What is Thermal Ablation?
Thermal ablation is a technique that employs heat or cold to destroy tumors in various parts of the body. The heat-based therapies are Microwave ablation [MWA] and Radiofrequency ablation [RFA]. cryoablation is the freezing of the cancer tissue.
How do I perform Thermal Ablation?
I perform tumor ablation using image guidance and a percutaneous approach without open surgery, although in some instances ablation is performed with laparoscopy guidance. Accurate placement of an electrode inside the tumor is essential for achieving complete tumor control.
Types of cancers with Thermal Ablation?
Cancers in almost every organ have been treated with thermal ablation. The most common organs that have been treated with thermal ablation are liver, kidney, adrenal, lung, bone, spine, prostate, and thyroid cancer.
The adverse effect of Thermal Ablation?
At microwave or radiofrequency ablation, there is a small risk of damage to nearby organs. In order to safely achieve a complete tumor burn or freeze, it may be necessary to give intravenous contrast for better identification of the tumor or it may be necessary to inject IV fluids to push away nearby structures from the ablation zone.
What is the evidence for Thermal Ablation?
One of the most studied ablative techniques is Radiofrequency ablation[ [RFA] and it has been evaluated as first-line therapy in early Hepatocellular carcinoma [HCC]. RFA has been shown to improve overall survival by 68%, with overall survival of 76% at three years.
Does tumor size affect treatment?
Large tumor size is a predictor of tumor progression and recurrence. It is more difficult to safely obtain an adequate ablation zone for larger tumors and therefore the chance of complete cure is less.
Thermal ablation vs. surgery?
There is no significant difference in survival between the thermal ablation and surgery with respect to small liver tumors less than 2cm. After surgery, the incidence of tumor recurrence is less compared to ablation. Patients treated with thermal ablation have less serious side effects and can go home on the same day of treatment.

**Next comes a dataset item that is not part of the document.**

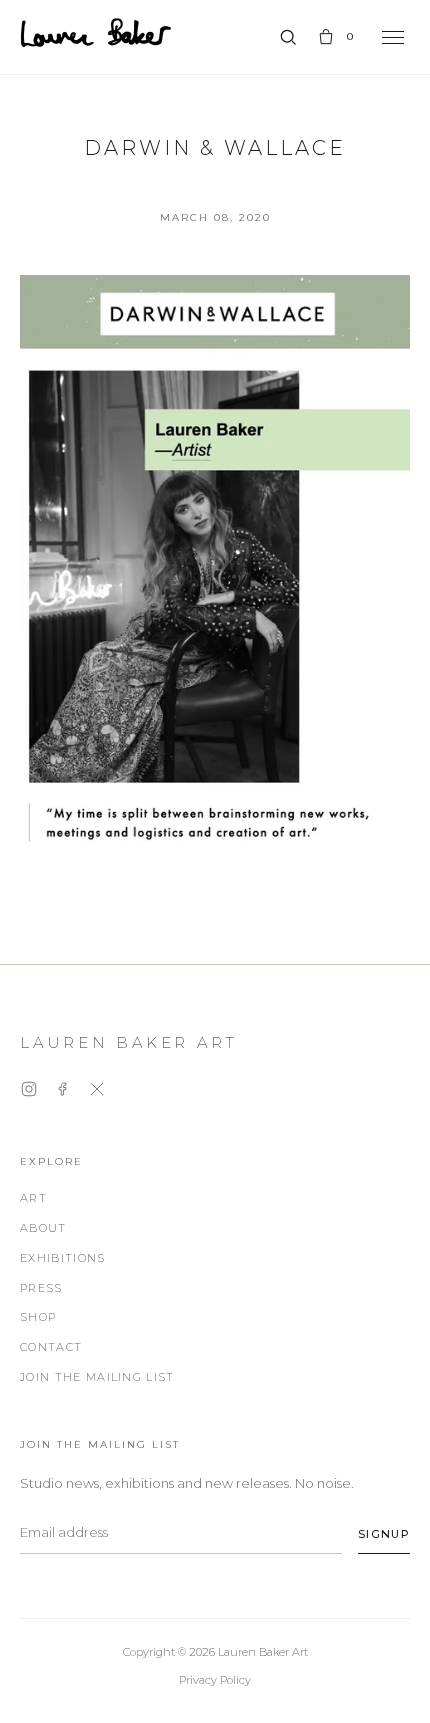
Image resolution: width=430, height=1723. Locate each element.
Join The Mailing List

RFA vs. microwave ablation?
In RFA, an electric current in the RF range is delivered through one or several needle electrodes and grounding pads to produce heat-based thermal cytotoxicity. It is not advisable for patients with pacemakers.
MWA uses electromagnetic energy that heats the tissue and is less prone to heat sink effect and the treatment is faster and larger burns can be achieved for larger tumors. Microwave is a newer technique than RFA.
Conclusion
Thermal ablation with radiofrequency or microwave ablation is the standard of care for patients with early-stage hepatocellular carcinoma who are not suitable for surgery. Thermal ablation comprising of Microwave or Radiofrequency or Cryoablation is very safe and effective for local control of cancer in various organs has been shown to improve survival.